By: dmcq (dmcq.delete@this.fano.co.uk), October 3, 2021 1:54 pm
Room: Moderated Discussions
Linus Torvalds (torvalds.delete@this.linux-foundation.org) on October 3, 2021 10:48 am wrote:
> Brendan (btrotter.delete@this.gmail.com) on October 2, 2021 4:53 pm wrote:
> >
> > The DMA that Linus seems to be thinking of (e.g. a dedicated "Intel 8237" chip sitting on a
> > distant legacy/ISA bus) mostly got superseded/replaced by bus mastering functionality built
> > directly into almost every device;
>
> No, I'm very much thinking of modern DMA - on-die and cache coherent.
>
> Because even when it is close-by and cache coherent, it is just stupid and wrong for CPU memory copies.
>
> The memory accesses need to be done by the memory unit itself, in order to not
> screw up data that is in the local L1 cache - which is not at all uncommon.
>
> In fact, you want it even closer than the L1D$ - you want it to interact with the actual
> store buffers. You want the memory copies to be visible and part of the OoO machinery,
> so that you can do the re-ordering, do the store buffer snooping, etc. They should use
> all the byte lane shifting and masking logic that is very much already there.
>
> I call it a "CPU memory copy logic", and claim that it should be driven by CPU instructions, and that is should
> become part of the uop stream and schedule with the instructions around it.
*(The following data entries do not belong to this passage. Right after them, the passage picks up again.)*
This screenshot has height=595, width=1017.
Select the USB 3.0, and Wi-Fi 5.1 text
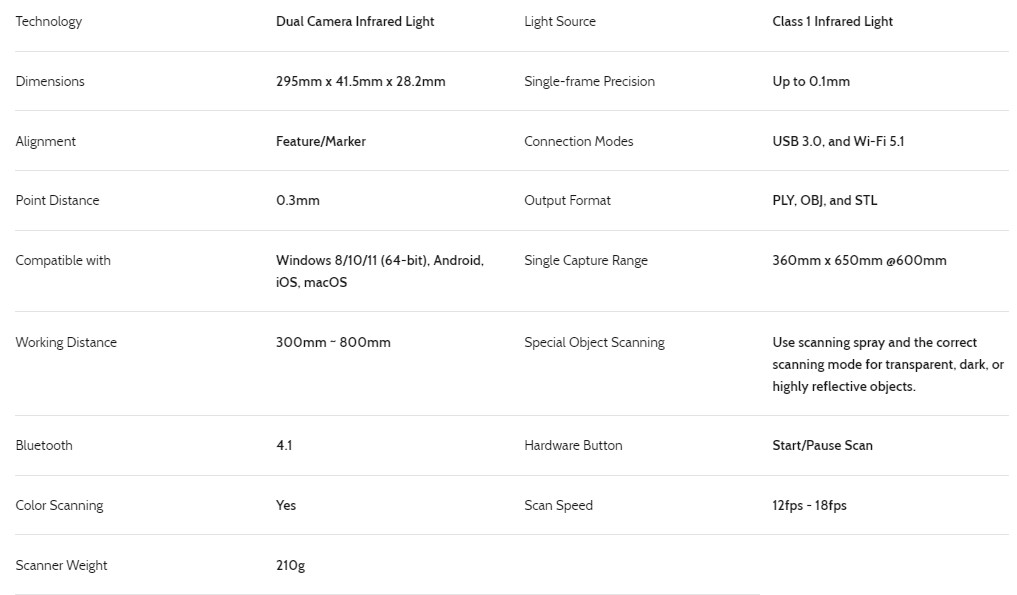click(838, 141)
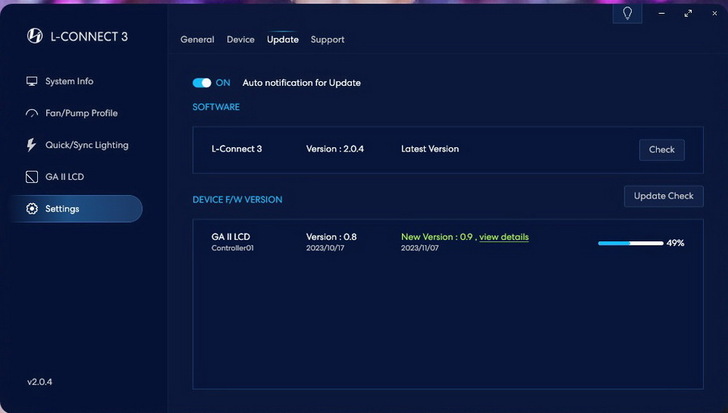This screenshot has height=413, width=728.
Task: Switch to the Support tab
Action: 327,40
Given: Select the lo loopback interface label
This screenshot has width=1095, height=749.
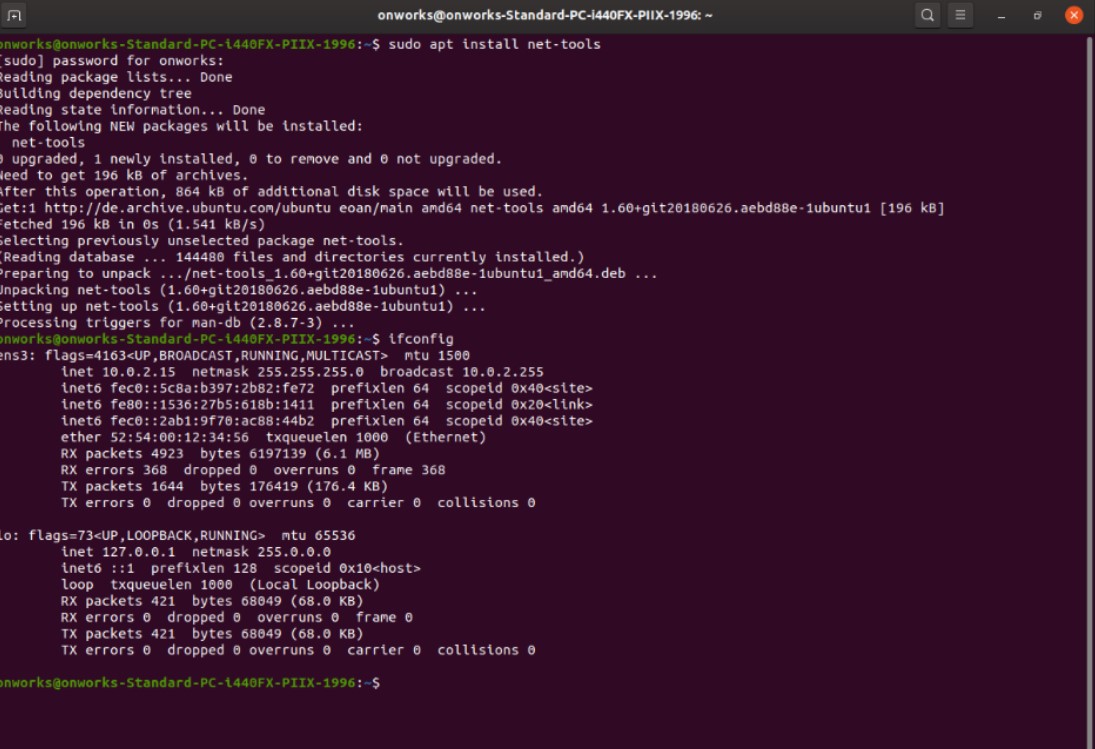Looking at the screenshot, I should click(8, 535).
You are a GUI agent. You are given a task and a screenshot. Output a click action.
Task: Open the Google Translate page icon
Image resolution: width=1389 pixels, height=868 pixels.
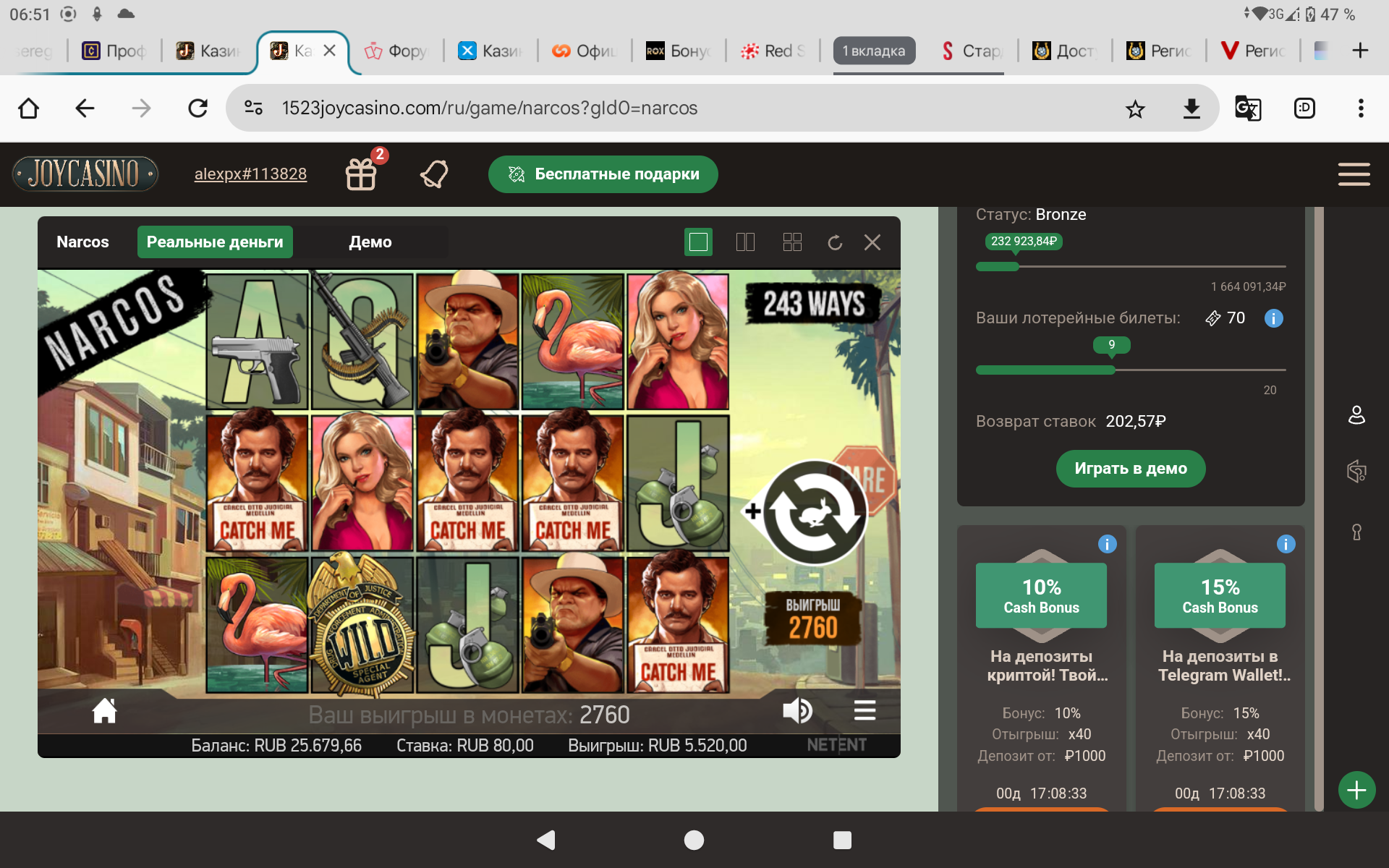coord(1247,109)
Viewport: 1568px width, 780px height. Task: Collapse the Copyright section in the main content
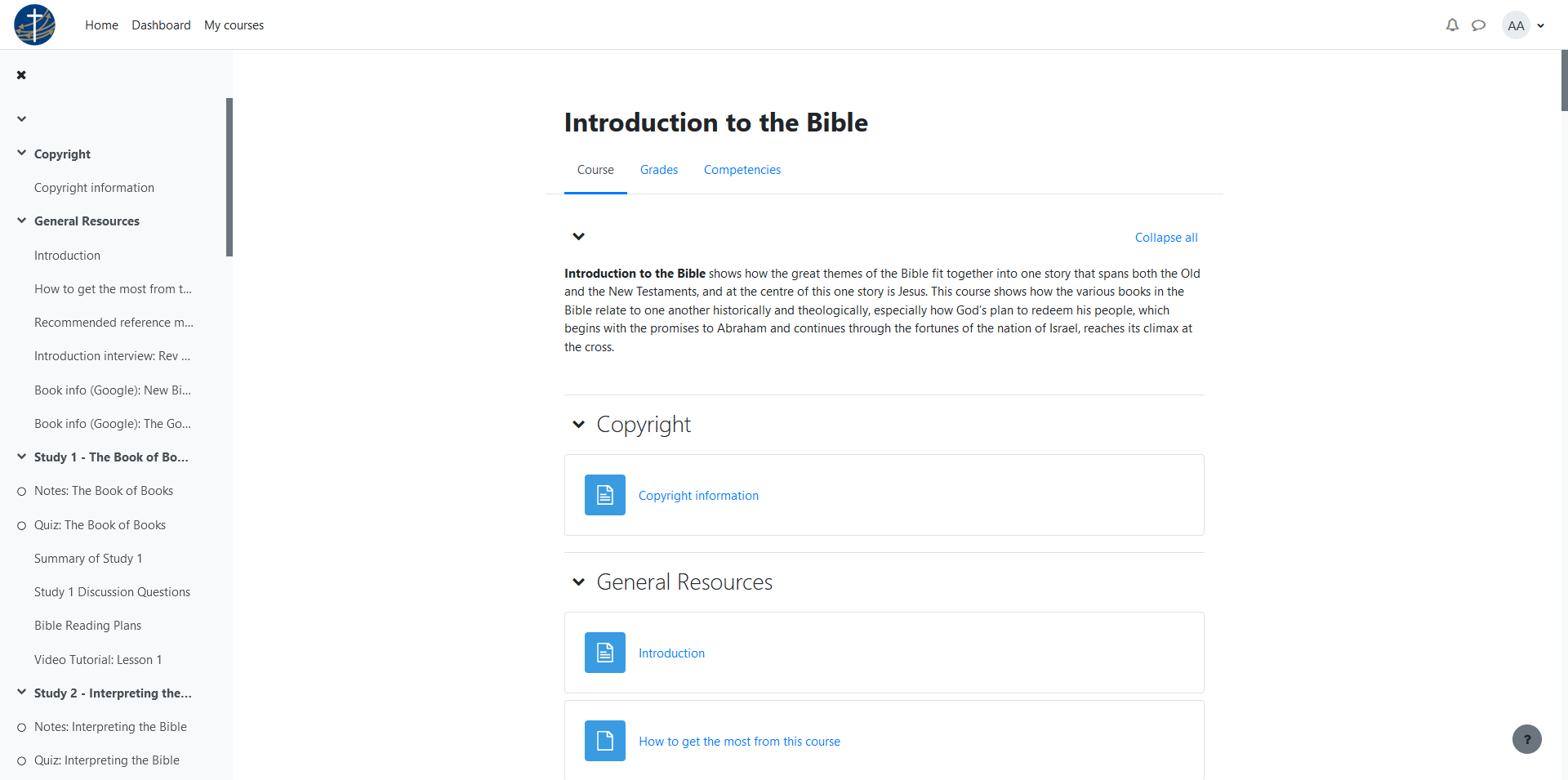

So it needs to be right there
> in the very core of the CPU, by the same memory unit that handles all the other loads and stores.
>
> Nobody sane calls that "DMA" unless you just want to make some mental gymnastics.
>
> Any actual DMA engine that is not directly tied to the CPU memory unit is much too far away, and cannot
> be sanely ordered wrt all the other memory ops around the memcpy that will be right there.
>
> A very common memory copy pattern is to literally copy a data structure, and then modify
> the result. We're talking tens - maybe hundreds - of bytes, that can be done with one or
> two byte shift/mask buffer movements that should be scheduled exactly like any random read
> or write. Except it isn't a fixed-size read, and it doesn't go through a register file.
>
> Linus
I think if a property is to be applied to the data it probably should be set to streaming or non-temporal if it isn't already in the L1D cache. After that it might either go into L1D but be marked as such or sent straight to L2D depending on implementation - but as Linus points out it would be very likely counter productive to try avoiding putting it into L2D.
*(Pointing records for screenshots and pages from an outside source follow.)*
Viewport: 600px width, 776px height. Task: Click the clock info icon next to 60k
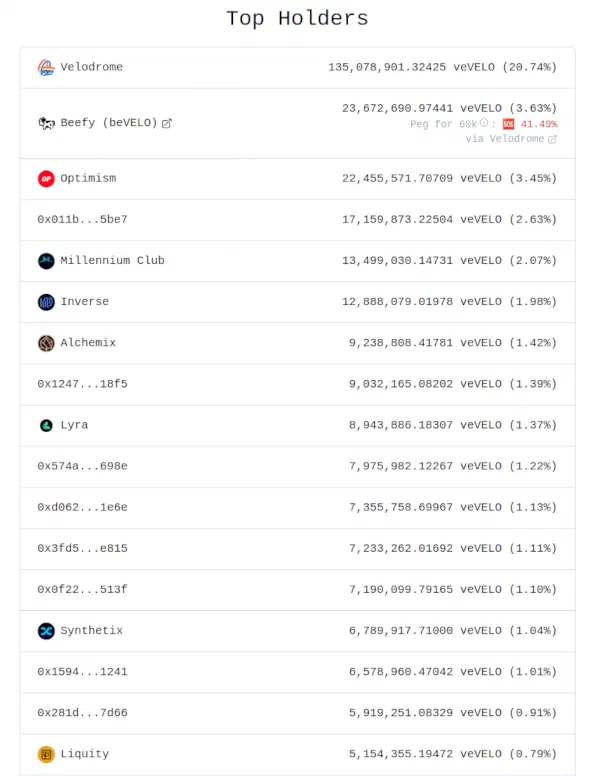(484, 123)
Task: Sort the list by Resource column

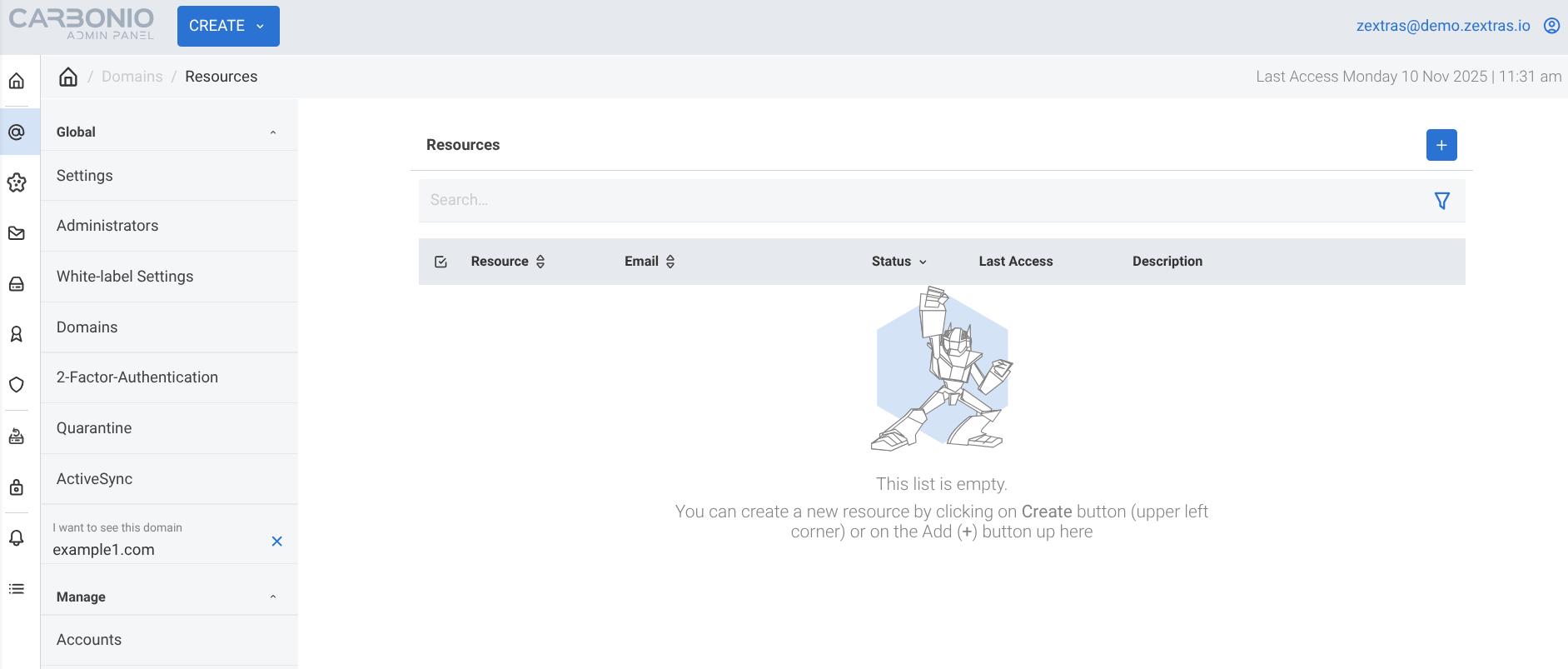Action: pos(540,262)
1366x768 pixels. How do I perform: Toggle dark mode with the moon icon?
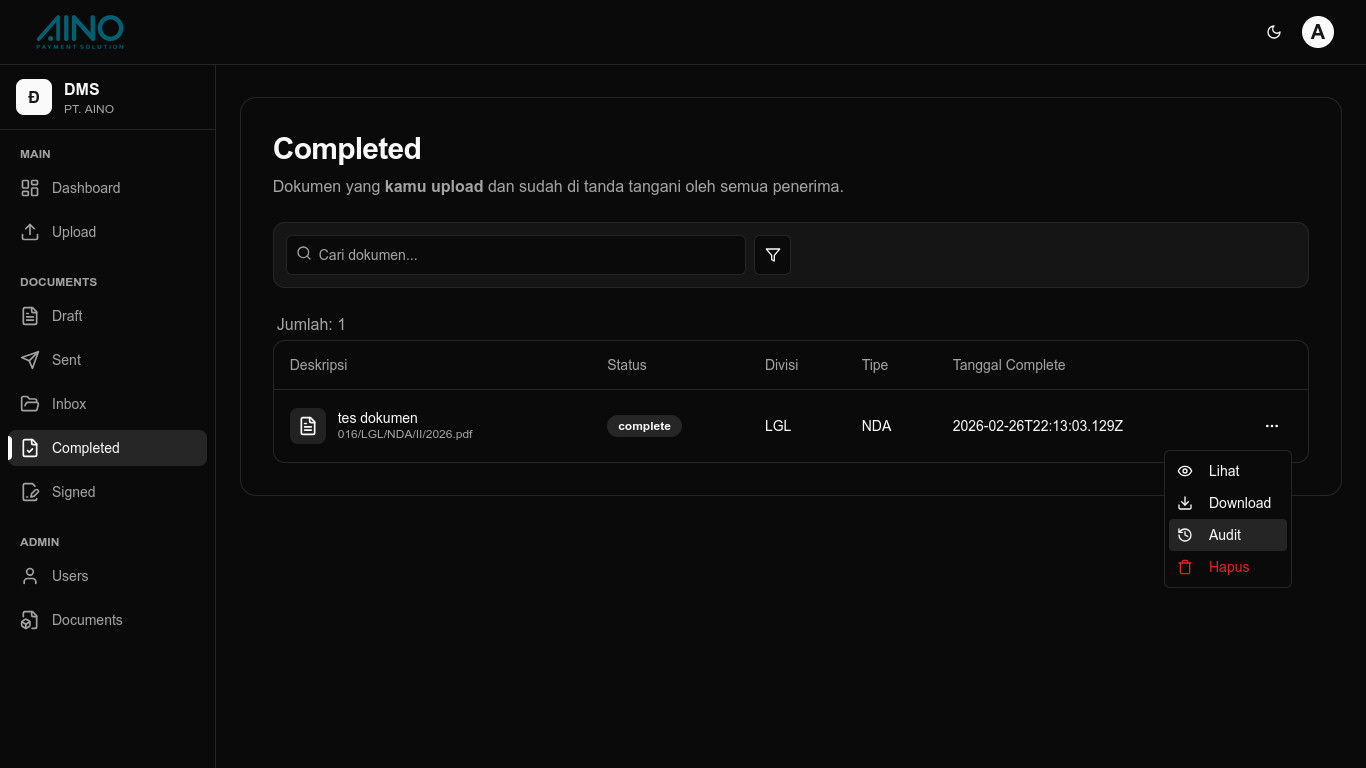pos(1274,31)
> Brendan (btrotter.delete@this.gmail.com) on October 2, 2021 4:53 pm wrote:
> >
> > The DMA that Linus seems to be thinking of (e.g. a dedicated "Intel 8237" chip sitting on a
> > distant legacy/ISA bus) mostly got superseded/replaced by bus mastering functionality built
> > directly into almost every device;
>
> No, I'm very much thinking of modern DMA - on-die and cache coherent.
>
> Because even when it is close-by and cache coherent, it is just stupid and wrong for CPU memory copies.
>
> The memory accesses need to be done by the memory unit itself, in order to not
> screw up data that is in the local L1 cache - which is not at all uncommon.
>
> In fact, you want it even closer than the L1D$ - you want it to interact with the actual
> store buffers. You want the memory copies to be visible and part of the OoO machinery,
> so that you can do the re-ordering, do the store buffer snooping, etc. They should use
> all the byte lane shifting and masking logic that is very much already there.
>
> I call it a "CPU memory copy logic", and claim that it should be driven by CPU instructions, and that is should
> become part of the uop stream and schedule with the instructions around it. So it needs to be right there
> in the very core of the CPU, by the same memory unit that handles all the other loads and stores.
>
> Nobody sane calls that "DMA" unless you just want to make some mental gymnastics.
>
> Any actual DMA engine that is not directly tied to the CPU memory unit is much too far away, and cannot
> be sanely ordered wrt all the other memory ops around the memcpy that will be right there.
>
> A very common memory copy pattern is to literally copy a data structure, and then modify
> the result. We're talking tens - maybe hundreds - of bytes, that can be done with one or
> two byte shift/mask buffer movements that should be scheduled exactly like any random read
> or write. Except it isn't a fixed-size read, and it doesn't go through a register file.
>
> Linus
I think if a property is to be applied to the data it probably should be set to streaming or non-temporal if it isn't already in the L1D cache. After that it might either go into L1D but be marked as such or sent straight to L2D depending on implementation - but as Linus points out it would be very likely counter productive to try avoiding putting it into L2D.